Best Practices

Keep the code and data on persistent storage system

Containers are ephemeral, and the notebook servers can disapear for various reasons.
It's best to keep the code and data on a persistent storage that can be easily accessed.

Code - Github or GitLab
Data - EOS or S3 storage

Develop machine learning training scalable

When developing an ML script using Tensorflow or Pytorch, baar in mind potential distributed training.
If a model has many parameters and takes a lot of time to train on a single GPU, this is a use case for distributed training.
The best practice would be to implement all model training to support disribution, then prototype with 1 GPU.
With Kubeflow, the model training can then be horizontally scaled to multiple GPUs.

Containerised workloads

For best intergation with Kubeflow components (pipelines, distributed training, hyper parameter optimizations) it is useful to build Docker images around your ML workloads.

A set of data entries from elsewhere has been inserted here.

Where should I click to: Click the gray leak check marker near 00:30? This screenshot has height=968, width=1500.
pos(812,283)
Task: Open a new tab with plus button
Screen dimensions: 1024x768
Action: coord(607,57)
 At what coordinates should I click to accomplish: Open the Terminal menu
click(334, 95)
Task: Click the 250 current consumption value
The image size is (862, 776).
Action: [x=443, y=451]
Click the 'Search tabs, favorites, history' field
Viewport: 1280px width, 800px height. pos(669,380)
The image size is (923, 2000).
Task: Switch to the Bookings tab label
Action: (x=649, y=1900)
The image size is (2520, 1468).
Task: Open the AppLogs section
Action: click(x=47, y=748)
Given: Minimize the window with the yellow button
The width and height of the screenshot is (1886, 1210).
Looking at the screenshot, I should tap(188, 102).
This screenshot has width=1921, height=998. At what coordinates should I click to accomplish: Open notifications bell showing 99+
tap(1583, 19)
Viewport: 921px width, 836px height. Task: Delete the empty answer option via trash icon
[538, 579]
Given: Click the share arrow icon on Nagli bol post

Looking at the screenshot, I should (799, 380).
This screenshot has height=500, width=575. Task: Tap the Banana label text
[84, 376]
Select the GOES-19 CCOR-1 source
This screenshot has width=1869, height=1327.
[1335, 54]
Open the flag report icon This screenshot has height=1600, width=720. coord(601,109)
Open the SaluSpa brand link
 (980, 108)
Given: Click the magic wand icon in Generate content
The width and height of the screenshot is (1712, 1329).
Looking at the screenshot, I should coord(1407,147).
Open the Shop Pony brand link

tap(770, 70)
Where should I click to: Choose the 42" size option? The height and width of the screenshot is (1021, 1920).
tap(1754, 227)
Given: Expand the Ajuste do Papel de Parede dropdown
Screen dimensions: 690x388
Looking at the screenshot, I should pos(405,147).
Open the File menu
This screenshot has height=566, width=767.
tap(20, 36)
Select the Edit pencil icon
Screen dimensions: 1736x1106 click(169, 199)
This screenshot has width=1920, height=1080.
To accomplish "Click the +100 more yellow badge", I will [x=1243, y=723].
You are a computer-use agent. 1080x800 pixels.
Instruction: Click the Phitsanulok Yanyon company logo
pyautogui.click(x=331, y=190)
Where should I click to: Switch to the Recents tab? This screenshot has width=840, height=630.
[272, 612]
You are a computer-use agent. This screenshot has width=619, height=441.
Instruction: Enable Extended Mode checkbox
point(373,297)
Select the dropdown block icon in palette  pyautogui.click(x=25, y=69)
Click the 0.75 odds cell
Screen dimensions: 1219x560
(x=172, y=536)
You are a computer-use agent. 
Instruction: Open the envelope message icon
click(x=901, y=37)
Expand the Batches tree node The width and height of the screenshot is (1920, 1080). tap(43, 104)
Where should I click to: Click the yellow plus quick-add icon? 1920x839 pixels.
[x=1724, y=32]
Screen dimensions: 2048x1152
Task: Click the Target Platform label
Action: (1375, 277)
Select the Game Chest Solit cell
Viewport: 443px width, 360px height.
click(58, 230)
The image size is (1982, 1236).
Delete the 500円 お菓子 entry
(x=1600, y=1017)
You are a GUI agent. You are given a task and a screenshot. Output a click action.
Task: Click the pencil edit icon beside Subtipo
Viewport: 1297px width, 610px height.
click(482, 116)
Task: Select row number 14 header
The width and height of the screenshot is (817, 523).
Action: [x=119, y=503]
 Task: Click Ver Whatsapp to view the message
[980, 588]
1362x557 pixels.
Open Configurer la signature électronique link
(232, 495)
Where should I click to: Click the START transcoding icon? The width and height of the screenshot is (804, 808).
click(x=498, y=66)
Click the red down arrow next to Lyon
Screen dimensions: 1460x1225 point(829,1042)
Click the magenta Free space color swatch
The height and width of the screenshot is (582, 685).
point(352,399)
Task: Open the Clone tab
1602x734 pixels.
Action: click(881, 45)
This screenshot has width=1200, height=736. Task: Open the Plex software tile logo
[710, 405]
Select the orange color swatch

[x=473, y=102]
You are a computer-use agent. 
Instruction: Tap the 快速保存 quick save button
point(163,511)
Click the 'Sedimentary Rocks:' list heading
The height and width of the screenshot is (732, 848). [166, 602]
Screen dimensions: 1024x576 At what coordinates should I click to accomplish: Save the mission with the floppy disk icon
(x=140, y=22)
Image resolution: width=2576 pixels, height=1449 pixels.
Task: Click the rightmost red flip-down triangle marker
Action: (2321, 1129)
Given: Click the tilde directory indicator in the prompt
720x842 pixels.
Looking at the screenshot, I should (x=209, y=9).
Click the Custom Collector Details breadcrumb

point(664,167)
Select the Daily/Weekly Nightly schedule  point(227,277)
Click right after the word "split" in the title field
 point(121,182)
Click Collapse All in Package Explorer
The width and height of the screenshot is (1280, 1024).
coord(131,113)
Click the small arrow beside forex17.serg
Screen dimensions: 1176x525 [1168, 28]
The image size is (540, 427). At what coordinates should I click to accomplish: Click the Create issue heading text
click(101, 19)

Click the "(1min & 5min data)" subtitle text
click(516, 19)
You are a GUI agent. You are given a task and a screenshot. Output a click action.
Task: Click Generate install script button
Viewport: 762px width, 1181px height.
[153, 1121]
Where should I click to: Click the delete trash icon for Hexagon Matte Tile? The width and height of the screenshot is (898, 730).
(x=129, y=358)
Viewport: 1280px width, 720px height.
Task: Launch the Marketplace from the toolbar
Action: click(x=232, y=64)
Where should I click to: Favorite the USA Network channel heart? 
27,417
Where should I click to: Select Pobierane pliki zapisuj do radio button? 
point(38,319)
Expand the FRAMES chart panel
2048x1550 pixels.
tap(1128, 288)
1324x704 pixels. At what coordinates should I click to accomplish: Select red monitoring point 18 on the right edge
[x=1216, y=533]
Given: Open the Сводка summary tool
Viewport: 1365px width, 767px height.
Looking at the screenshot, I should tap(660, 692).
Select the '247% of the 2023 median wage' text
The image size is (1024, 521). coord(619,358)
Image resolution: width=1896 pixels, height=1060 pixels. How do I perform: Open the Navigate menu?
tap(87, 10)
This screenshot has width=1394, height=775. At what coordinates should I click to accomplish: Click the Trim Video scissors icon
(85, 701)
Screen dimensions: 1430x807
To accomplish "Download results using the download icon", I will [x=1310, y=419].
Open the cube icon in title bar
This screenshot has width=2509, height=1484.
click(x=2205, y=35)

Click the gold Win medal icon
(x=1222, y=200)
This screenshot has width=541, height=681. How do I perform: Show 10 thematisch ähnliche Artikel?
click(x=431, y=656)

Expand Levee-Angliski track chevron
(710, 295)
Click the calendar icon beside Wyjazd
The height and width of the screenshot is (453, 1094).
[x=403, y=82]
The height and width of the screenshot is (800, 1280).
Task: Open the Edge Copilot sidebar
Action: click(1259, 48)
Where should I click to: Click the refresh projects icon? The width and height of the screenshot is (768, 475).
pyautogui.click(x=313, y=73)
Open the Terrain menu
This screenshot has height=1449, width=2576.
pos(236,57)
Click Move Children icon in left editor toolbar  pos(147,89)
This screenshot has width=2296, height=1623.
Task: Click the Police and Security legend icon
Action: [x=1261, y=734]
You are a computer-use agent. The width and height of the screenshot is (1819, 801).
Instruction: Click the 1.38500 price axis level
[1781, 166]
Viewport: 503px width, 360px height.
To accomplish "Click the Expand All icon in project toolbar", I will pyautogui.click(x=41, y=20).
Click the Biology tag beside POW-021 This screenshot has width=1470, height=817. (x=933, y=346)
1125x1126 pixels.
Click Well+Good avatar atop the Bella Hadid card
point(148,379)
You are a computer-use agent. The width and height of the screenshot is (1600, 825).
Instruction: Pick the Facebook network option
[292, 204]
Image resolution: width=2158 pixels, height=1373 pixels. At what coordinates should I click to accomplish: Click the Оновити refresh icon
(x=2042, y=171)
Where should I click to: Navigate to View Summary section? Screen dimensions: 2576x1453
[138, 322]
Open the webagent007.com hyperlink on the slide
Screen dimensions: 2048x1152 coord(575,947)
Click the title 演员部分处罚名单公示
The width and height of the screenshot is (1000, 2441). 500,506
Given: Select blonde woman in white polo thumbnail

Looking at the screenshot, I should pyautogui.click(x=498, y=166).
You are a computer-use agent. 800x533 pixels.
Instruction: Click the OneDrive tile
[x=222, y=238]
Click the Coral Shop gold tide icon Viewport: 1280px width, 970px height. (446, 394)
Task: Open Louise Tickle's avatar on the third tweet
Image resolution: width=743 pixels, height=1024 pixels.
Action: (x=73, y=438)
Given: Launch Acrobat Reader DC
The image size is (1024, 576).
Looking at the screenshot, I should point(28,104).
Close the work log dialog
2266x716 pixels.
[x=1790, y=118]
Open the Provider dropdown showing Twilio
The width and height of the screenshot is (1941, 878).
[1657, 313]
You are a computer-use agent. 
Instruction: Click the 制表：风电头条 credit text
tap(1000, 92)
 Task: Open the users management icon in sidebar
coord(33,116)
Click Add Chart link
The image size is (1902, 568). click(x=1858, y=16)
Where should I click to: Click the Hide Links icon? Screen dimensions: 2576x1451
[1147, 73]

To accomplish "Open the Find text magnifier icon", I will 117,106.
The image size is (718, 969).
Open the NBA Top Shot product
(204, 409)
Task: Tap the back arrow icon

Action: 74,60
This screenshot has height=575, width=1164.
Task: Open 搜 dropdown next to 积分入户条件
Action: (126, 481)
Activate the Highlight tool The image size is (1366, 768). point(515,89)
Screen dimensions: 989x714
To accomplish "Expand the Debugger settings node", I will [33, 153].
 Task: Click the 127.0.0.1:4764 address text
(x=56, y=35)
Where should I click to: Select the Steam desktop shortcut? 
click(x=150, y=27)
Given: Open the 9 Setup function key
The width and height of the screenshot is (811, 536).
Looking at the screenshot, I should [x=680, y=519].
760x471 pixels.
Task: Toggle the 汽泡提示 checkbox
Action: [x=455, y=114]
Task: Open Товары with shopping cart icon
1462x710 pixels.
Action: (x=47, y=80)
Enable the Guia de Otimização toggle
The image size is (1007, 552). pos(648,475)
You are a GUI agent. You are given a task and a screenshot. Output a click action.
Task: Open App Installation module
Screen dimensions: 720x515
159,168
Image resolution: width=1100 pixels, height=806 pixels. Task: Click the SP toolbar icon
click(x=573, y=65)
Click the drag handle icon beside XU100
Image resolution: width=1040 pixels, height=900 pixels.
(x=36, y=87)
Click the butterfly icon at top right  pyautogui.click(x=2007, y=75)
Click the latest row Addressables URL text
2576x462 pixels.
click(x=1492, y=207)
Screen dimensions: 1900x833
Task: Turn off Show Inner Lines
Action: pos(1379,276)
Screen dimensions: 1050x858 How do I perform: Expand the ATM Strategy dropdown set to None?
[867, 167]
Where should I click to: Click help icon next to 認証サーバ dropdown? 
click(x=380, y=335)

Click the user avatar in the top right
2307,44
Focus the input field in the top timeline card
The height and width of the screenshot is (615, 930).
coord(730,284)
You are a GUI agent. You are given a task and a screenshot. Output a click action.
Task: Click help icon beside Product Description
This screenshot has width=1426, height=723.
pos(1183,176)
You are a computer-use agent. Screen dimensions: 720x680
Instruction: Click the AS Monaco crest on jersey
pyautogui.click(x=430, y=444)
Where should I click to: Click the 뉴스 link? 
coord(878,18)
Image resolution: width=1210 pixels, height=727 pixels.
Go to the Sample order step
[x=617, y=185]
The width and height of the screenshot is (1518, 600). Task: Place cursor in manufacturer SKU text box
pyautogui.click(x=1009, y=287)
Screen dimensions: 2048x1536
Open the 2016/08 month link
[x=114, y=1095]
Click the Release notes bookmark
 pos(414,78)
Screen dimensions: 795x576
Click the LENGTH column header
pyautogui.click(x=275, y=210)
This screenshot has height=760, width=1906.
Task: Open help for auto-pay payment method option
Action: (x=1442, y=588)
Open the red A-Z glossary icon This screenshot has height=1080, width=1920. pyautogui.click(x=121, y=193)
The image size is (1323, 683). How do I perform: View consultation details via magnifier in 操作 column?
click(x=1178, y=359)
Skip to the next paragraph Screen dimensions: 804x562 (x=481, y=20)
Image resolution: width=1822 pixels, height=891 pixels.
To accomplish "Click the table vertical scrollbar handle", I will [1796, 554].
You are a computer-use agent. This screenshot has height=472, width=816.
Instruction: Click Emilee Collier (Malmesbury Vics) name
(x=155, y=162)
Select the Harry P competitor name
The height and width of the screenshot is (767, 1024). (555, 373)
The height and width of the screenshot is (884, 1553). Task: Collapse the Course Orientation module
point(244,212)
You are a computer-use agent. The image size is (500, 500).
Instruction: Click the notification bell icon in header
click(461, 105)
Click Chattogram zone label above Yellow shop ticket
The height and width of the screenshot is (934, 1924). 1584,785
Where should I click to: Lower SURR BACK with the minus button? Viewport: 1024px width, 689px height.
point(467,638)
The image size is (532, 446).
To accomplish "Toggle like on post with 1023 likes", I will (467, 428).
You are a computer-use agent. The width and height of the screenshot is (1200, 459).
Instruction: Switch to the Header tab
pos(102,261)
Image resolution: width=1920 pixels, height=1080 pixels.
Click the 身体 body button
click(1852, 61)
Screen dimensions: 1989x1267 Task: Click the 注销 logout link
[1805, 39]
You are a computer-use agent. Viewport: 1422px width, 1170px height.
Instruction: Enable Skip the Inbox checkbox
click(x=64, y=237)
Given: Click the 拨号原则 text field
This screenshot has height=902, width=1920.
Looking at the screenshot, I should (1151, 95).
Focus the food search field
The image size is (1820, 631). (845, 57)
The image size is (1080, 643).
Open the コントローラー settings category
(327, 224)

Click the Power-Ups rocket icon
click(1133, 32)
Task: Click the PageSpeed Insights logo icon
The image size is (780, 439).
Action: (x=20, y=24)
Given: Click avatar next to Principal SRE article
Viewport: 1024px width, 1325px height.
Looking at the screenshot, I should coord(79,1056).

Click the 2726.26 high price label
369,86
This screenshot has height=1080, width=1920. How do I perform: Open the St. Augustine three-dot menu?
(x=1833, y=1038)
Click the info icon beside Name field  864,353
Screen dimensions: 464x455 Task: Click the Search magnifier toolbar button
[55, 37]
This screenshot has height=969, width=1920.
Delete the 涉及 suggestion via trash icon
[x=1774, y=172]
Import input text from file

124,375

Additional benefits include:

Reproducibility - easy to reproduce results
Mobility - can run on any machine
Fast deployment - run prebuilt enviroments within seconds

How to build Docker images?

Setup automated builds with Gitlab CI. Building Docker images triggered with every push to the repository. Images are then stored on CERN registries.

Examples:

https://gitlab.cern.ch/ci-tools/docker-image-builder
https://clouddocs.web.cern.ch/containers/registry/gitlab.html

Hyperparameter jobs

Make sure the script runs on a single GPU in a notebook server
Make sure it uses a GPU + it completes
Make sure the script runs on a single GPU as a Katib job with 1 trial
- Then carefully expand to 2, 4, 10, 20 trials, and monitor closely
- Once sure it works, run a complete search
Be aware that some combinations of HP might crash the script
- Prepare the script for these edge cases (exception handling etc)
Store metrics in a preferred format in two places
- In the container storage to be accessed by the UI
- On EOS or S3 for persistent storage